No meio deste período ficam os factos do processo apenso, que vão de Junho de 2000 a Outubro de 2000 (facto XXV).
Ora, nenhum sentido faz considerar que no meio da execução dos factos do primeiro processo, os arguidos tomaram nova resolução, distinta e independente da inicial, mas com os mesmos objectivos e modo de execução da primeira.

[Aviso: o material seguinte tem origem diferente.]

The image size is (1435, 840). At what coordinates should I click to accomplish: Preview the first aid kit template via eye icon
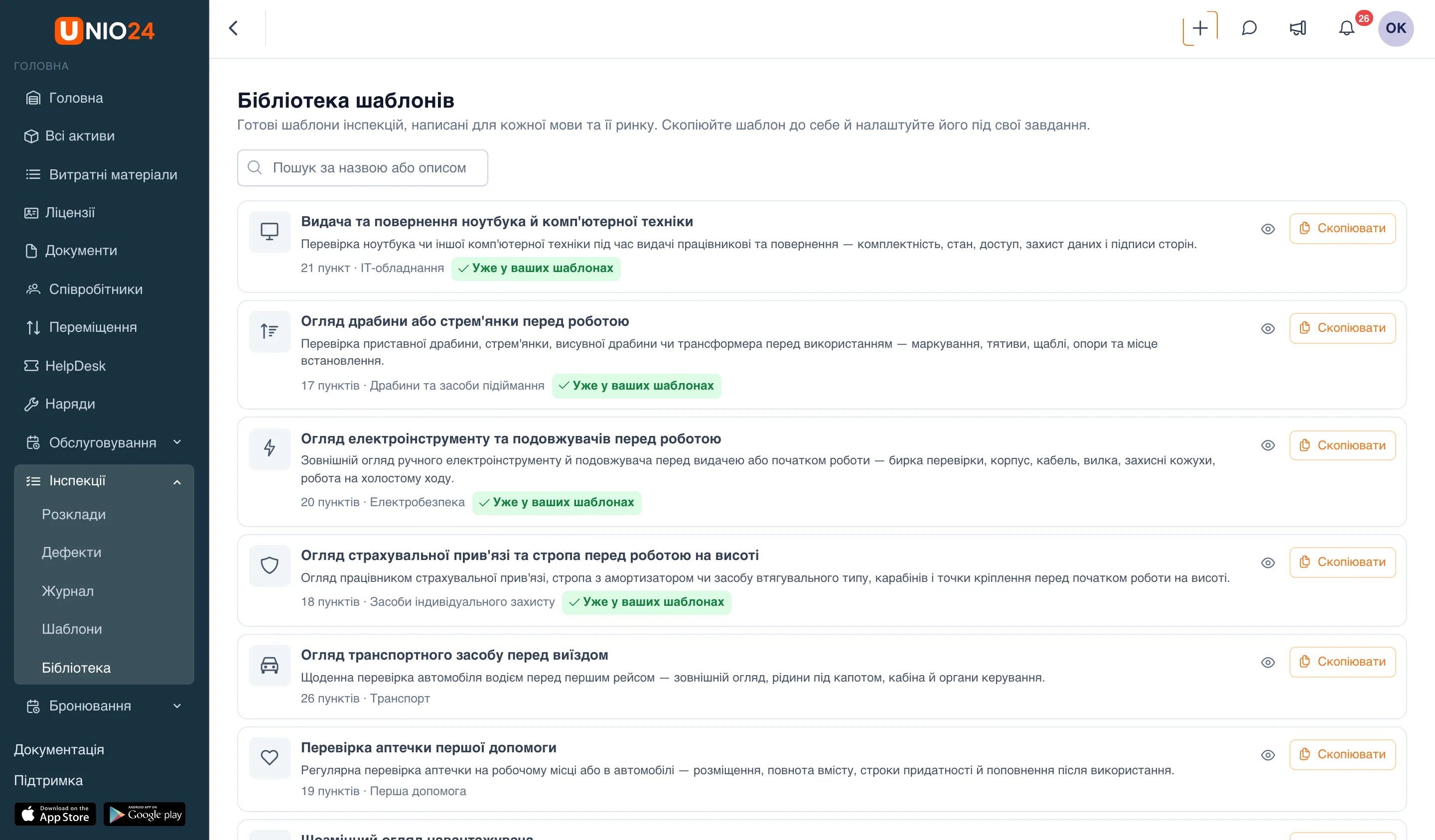point(1268,755)
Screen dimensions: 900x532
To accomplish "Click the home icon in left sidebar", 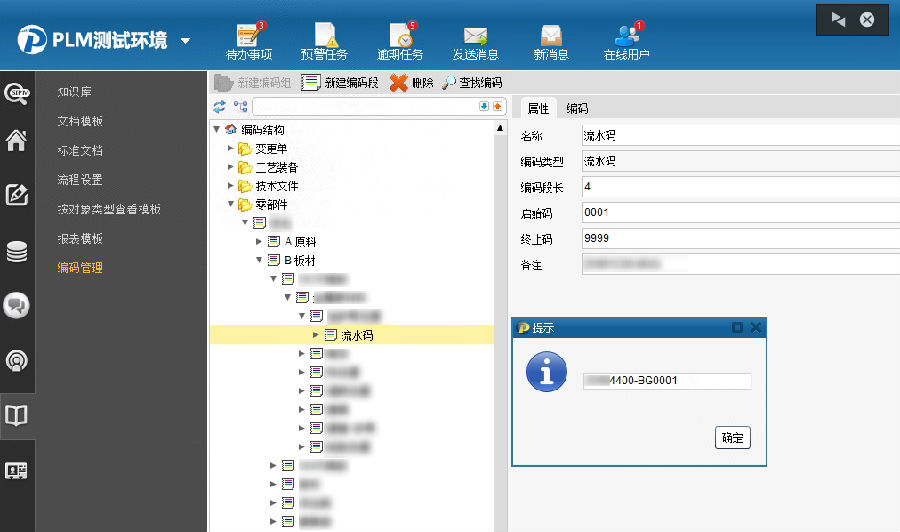I will click(17, 140).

O número de crimes resulta da configuração real dos factos e não do número de processos ou acusações “autónomas” que o MP decide subjectivamente proferir.
Temos, pois, que cada um dos arguidos cometeu apenas um crime (e não dois) de fraude fiscal p. e p. à data dos factos pelo art. 23 nº 1, 2 al. c) e 3 als. a), e) e f) do RJIFNA e actualmente pelos arts. 103 nº 1 als. a) e c) e 104 nº 2 do RGIT – Aliás, os recorrentes não impugnam a incriminação, nem as penas concretas, para o caso de os factos se manterem inalterados, não sendo isso objecto do recurso.
Assim, para o crime por que os recorrentes vão condenados, fixa-se uma pena igual à pena parcelar mais grave fixada no acórdão recorrido – dois anos de prisão – mantendo-se a suspensão da execução, mas agora pelo período de dois anos.
Quanto à condição a que fica subordinada a suspensão, exclui-se do pagamento as quantias relativas aos meses de Novembro e Dezembro de 2000, pois, não se verificando relativamente a elas as circunstâncias qualificativas do art. 104 nº 2 do RGIT, os respectivos comportamentos estão despenalizados pelo limite de € 15.000 da actual redacção dos nºs 2 e 3 do art. 103 do RGIT.
Finalmente, o recurso aproveita à arguida “Construções N..., Lda” (art. 402 nº 2 al. a) do CPP), pelo que também esta arguida deve ser condenada apenas por um crime (de fraude fiscal qualificada p. e p. á data da prática dos factos, pelo artº 23º, nºs 1 e 2, c) e 3 a) e) e f) do RJIFNA e actualmente artº103º, nº1 , a) e c) e 104º, nº2 do RGIT), fixando-se para esta arguida, tal como com os recorrentes, uma pena igual à pena parcelar mais grave fixada no acórdão recorrido – 500 dias de multa à taxa diária de 1 euro.

DECISÃO
Os juízes do Tribunal da Relação de Guimarães, concedendo provimento ao recurso, condenam:

1 – Cada um dos arguidos Filipe P... e José R..., por m crime de fraude fiscal p. e p. à data dos factos pelo art. 23 nº 1, 2 al. c) e 3 als. a), e) e f) do RJIFNA e actualmente pelos arts. 103 nº 1 als. a) e c) e 104 nº 2 do RGIT em dois anos de prisão.

Suspendem a execução destas penas pelo período de dois anos sob a condição do pagamento das quantias em dívida nos termos acima indicados.

2 – A arguida Construções N..., Lda, em 500 (quinhentos ) dias de multa á razão diária de 1 (um) euro

Não são devidas custas nesta instância – art. 513 nº 1 do CPP.